→ **TÂCHES À RÉALISER**:
1) D'après le texte sur la responsabilité des ministres, jusqu'où la Chambre fera-t-elle remonter son droit ?
2) Prolongez le texte sur la responsabilité des ministres en reprenant après sa dernière phrase.

→ **TEXTE SOURCE**:
■ ■ ■ ■ ■

Si c'est la loi de la responsabilité des ministres qui est proposée, vous pouvez prévoir que par elle cette Chambre étendra son pouvoir et s'immiscera dans l'exécution des lois. Rien ne pouvant arrêter une puissance qui peut sans obstacle sortir de ses limites, elle fera remonter son droit jusqu'à la conception de la Charte. Elle l'interprétera à son gré, et supposera au Roi législateur une volonté différente de celle qui évidemment fut la sienne. La contradiction la mieux fondée en principes comme en raison ne pourra ni l'effrayer ni la convaincre : elle veut, et elle peut tout ce qu'elle veut.

■ ■ ■ ■ ■

→ **EXTRAIT DES DONNÉES**:
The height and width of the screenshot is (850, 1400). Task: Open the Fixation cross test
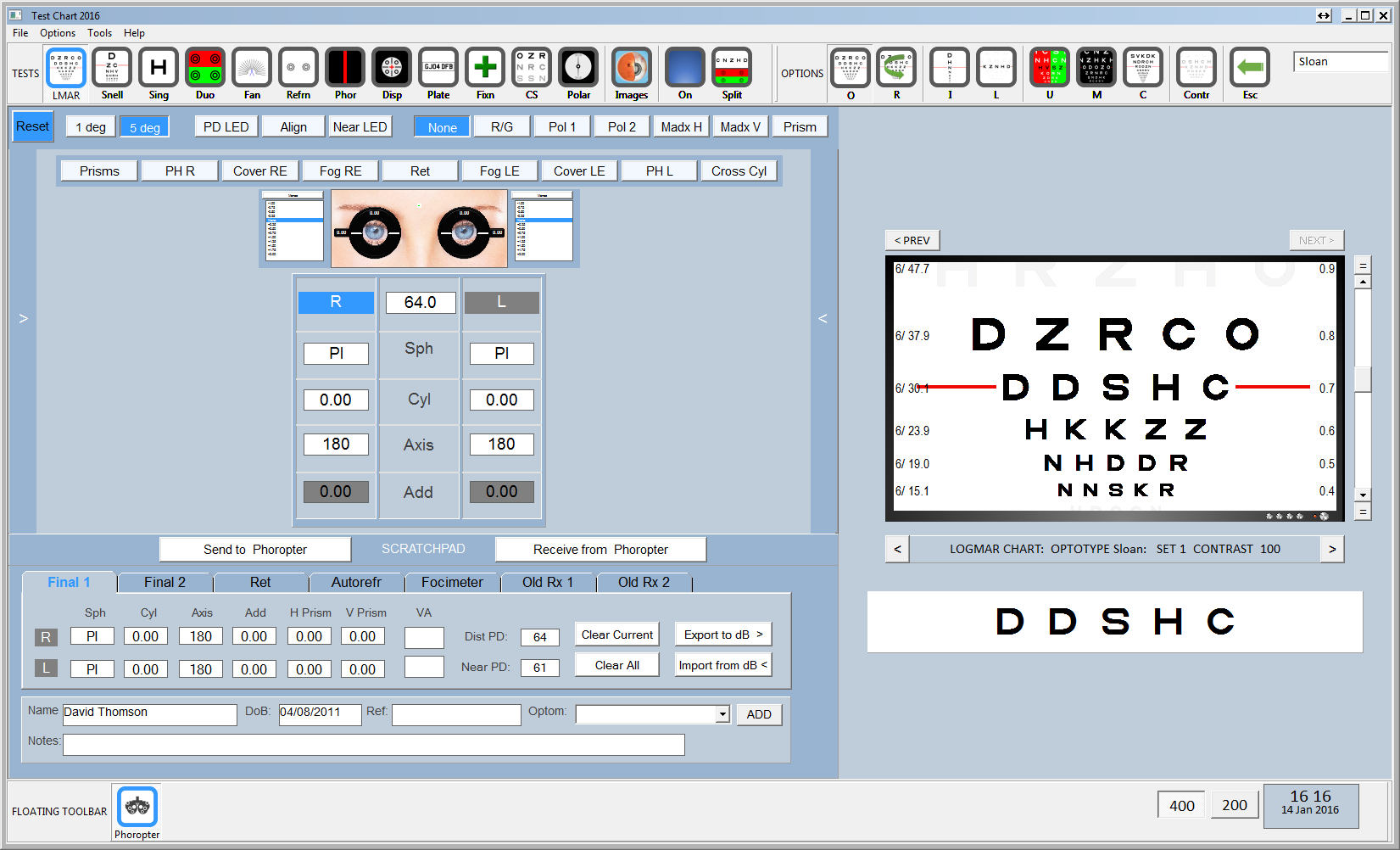pos(485,68)
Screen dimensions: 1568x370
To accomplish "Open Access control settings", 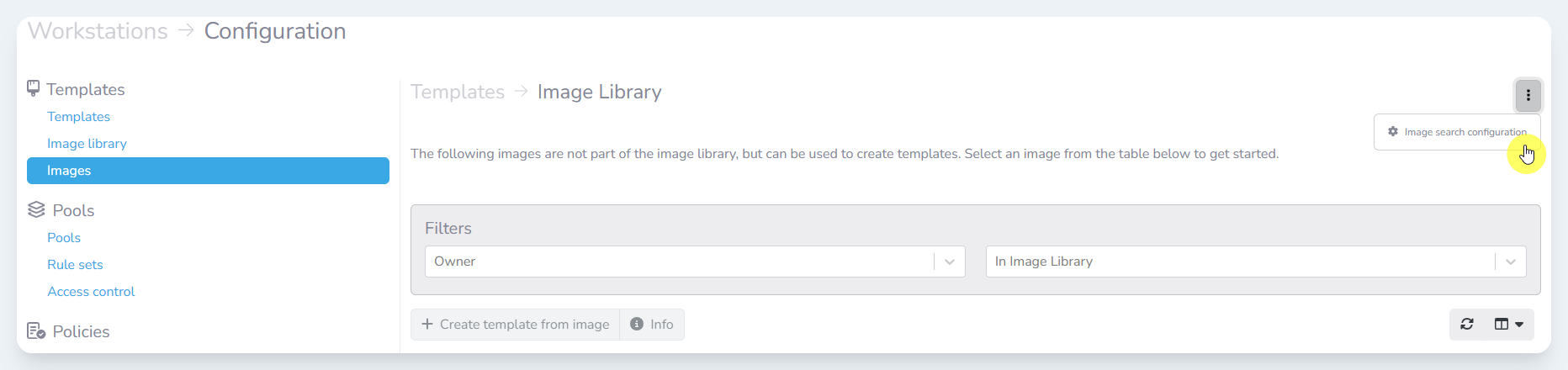I will click(91, 292).
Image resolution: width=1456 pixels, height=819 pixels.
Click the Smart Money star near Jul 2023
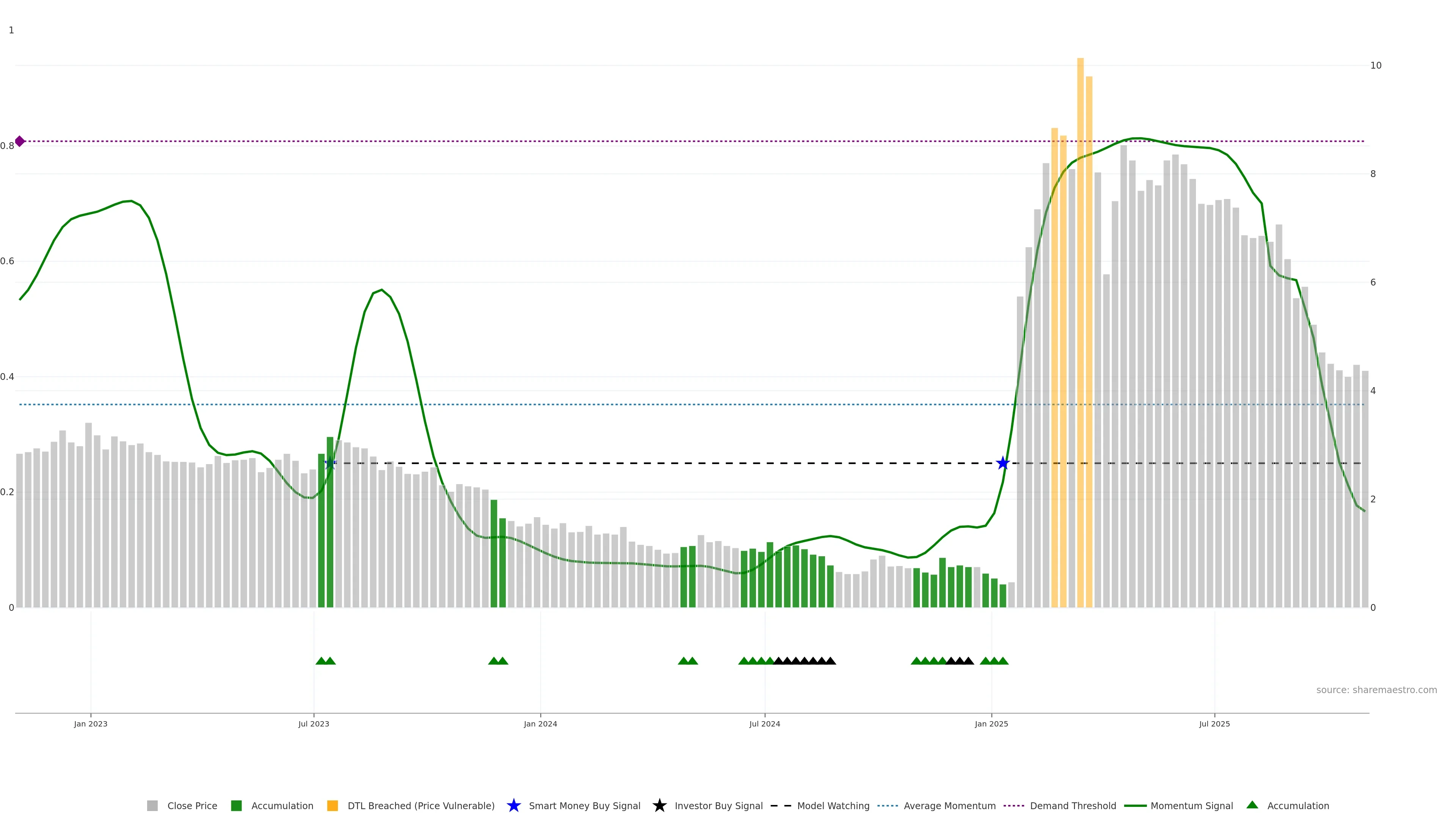click(x=330, y=463)
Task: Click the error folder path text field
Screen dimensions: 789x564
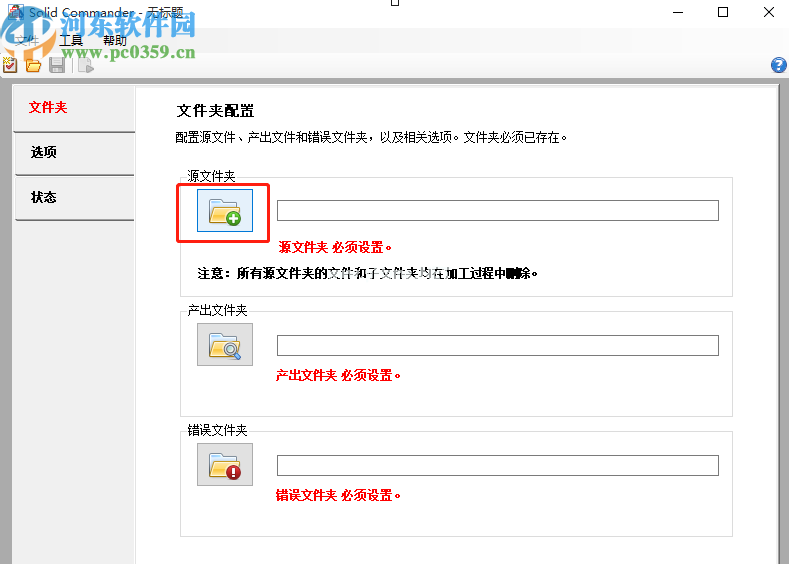Action: pos(497,466)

■ ■ ■ ■ ■

→ **LES RÉPONSES**:
1) Jusqu'à la conception de la Charte.

2)
Remettez devant cette Chambre, en discussion, les deux lois fondamentales déjà faites: celle sur les élections deviendra telle que sa réélection ou l'élection de ses partisans seront infaillibles, et par la loi du recrutement elle placera l'armée dans sa dépendance. Ce n'est plus alors par sa seule force d'inertie, mais par l'action d'une puissance devenue sans bornes,

qu'elle se reportera au-delà de la Charte, et qu'elle pourra mettre en discussion le droit même de la faire. Le jour où cette discussion est commencée, tous les pouvoirs sont envahis, et si la Chambre démocratique croit utile pour elle de conserver le Monarque, ou un Monarque, pour avoir plus sûrement et en réalité la république, il faudra que cela soit ainsi.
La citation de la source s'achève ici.